Добавить в цитаты Настройки чтения

Страница 7 из 41

– А, это ты. Пришёл?.. Я занята. Поешь там чего-нибудь, ладно… – и снова уткнулась в книжный разворот.

Есть Ванчукову не хотелось. Разве что горячего борща хорошо бы сейчас… Сергей горько вздохнул. Готовить Евгения не любила и не умела. А бутербродов он час назад в заводоуправленческом буфете уже перехватил. Ванчуков зажёг на кухне газовую колонку, зашёл в ванную, разделся, встал под тонкие струйки тёплого душа и понял, что на ходу засыпает.

Да, обязательно нужно выспаться. Утром встреча с дипломниками. Голова должна быть свежей. Хотя – зачем вечному сменному мастеру голова? По большому счёту, на месте Ванчукова, пришпиленного жизнью, распятого, словно какое вредное насекомое в энтомологической коллекции, легко можно было обойтись и без неё.

Через покрытые разводами от заводской пыли окна внутри аудитории ощутимо припекало. Пришлось открыть дальнюю фрамугу и закрыть дверь, чтоб без сквозняка. Дверь нормально не держалась, то и дело отходила, болтаясь туда-сюда на несмазанных петлях, противно скрипела. Ванчуков свернул было вчетверо – потом, прикинув на глаз, ввосьмеро – листок бумаги, засунул в щель между дверью и косяком, хорошенько дёрнул ручку на себя. Дверь приклинилась. Сергей Фёдорович довольно улыбнулся. Он любил достигать результата.

Изольда смешно щурилась от щекочущего яркого солнца.

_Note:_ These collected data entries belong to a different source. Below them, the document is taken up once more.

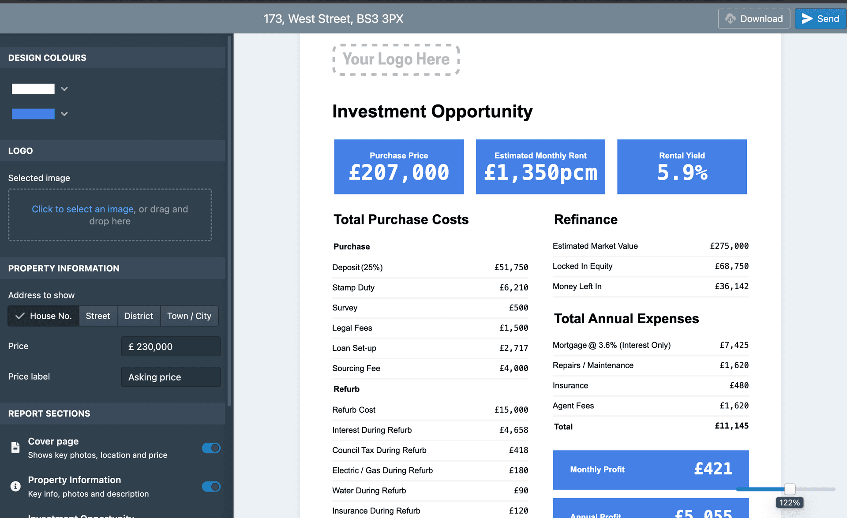Disable the Property Information section switch
Image resolution: width=847 pixels, height=518 pixels.
[x=211, y=487]
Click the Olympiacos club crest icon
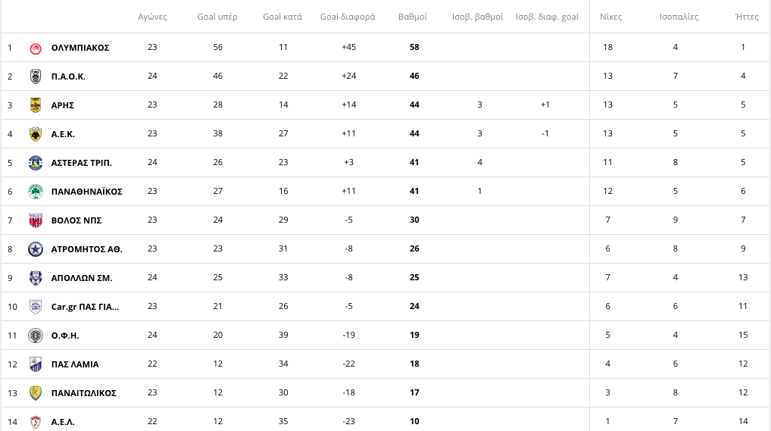The height and width of the screenshot is (431, 771). pos(36,48)
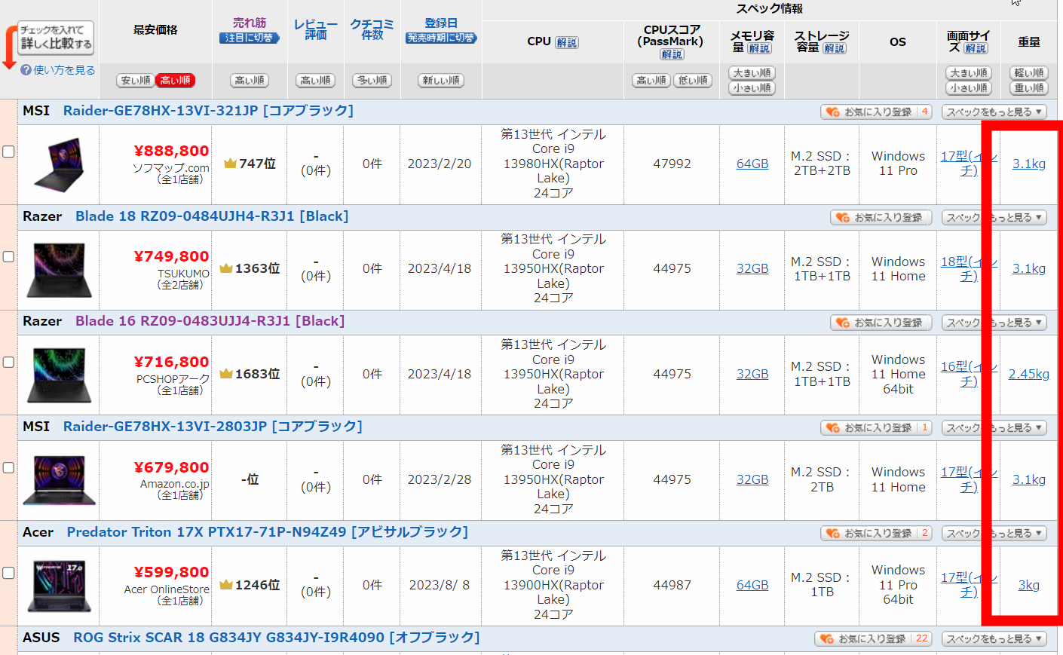Tick the checkbox for Razer Blade 18
Screen dimensions: 1063x655
(9, 257)
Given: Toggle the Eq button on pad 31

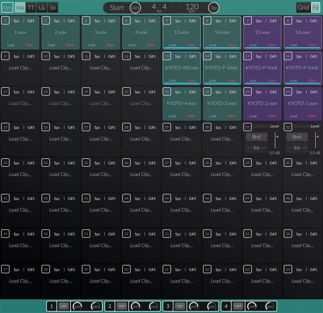Looking at the screenshot, I should (x=256, y=148).

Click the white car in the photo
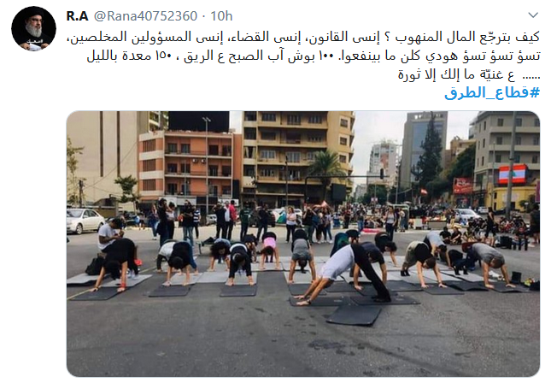pos(85,221)
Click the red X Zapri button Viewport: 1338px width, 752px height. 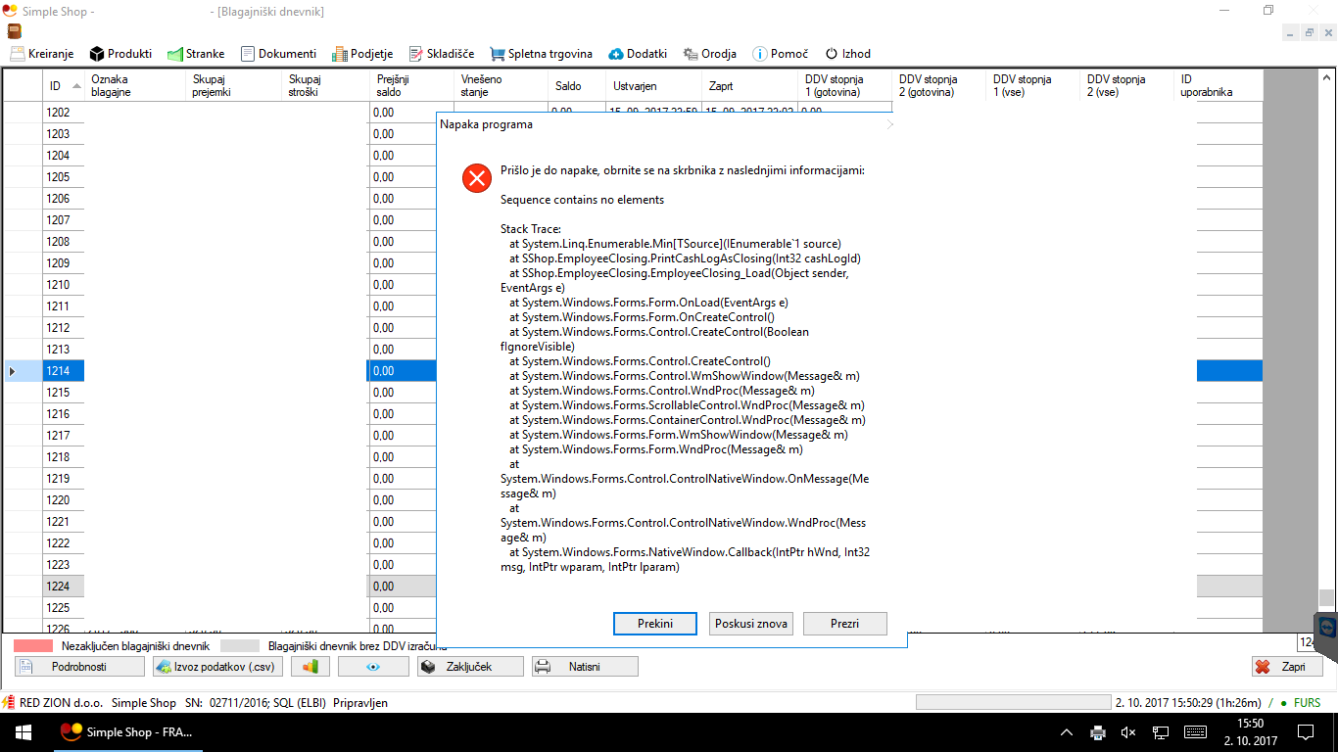tap(1287, 667)
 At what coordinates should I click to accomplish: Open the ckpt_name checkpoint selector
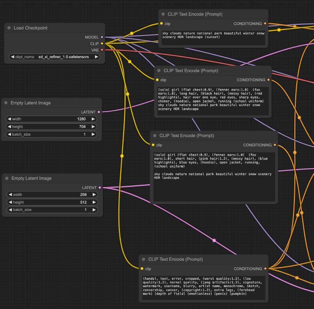click(x=55, y=57)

Справа, из-под соседнего стола, ощутимо тянуло тяжёлой казённой вонью – Вольский, всегда начищавший армейские сапоги до блеска, не жалея гуталина, был в своём репертуаре. Слева, от Ляльки и её шмоток, шли мощные волны «Красной Москвы». Адская смесь солнца, духов и кирзы была непереносима. Иза закрывала глаза, морщила нос, прижимала язык к верхнему нёбу, отчаянно борясь с подступающим против воли чихом, но борьба оказалась неравной. Изольда проиграла.

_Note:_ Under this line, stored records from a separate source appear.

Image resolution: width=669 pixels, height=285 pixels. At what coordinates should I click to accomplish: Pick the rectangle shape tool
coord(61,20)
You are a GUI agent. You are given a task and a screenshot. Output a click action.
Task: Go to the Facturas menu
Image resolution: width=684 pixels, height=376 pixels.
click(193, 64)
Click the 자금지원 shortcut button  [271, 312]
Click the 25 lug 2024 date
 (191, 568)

– Будьте здоровы, товарищ Пегова, – рассмеялся Ванчуков. Изольда смущённо кивнула. – Надеюсь, к нашей с вами теме это не относится? – спросил он. Изольда смутилась ещё больше. – Тогда я, с вашего позволения, продолжу.

Изольда же Ванчукова не слушала. Собственно, там и слушать-то было нечего. Обычное «вступительное», «вводное» переливание из пустого в порожнее. Вот когда начнётся индивидуальная работа, там уже совсем другое дело. Да и вообще, если честно, преддипломная практика Изу интересовала мало. За пять лет, десять семестров, она не получила ни одной четвёрки: круглая отличница. Однокурсники посматривали на бледную тощую девицу, с уложенной вкруг головы толстой чёрной косой, в потёртых мешковатых платьях и плохой обуви, как на откровенную сумасшедшую – с тех самых пор, как её любимыми предметами на младших курсах стали начертательная геометрия и сопротивление материалов. В инженерных вузах говорят: «Сдал сопромат – можешь жениться». А уж построение эпюр, так то и вовсе не для слабонервных.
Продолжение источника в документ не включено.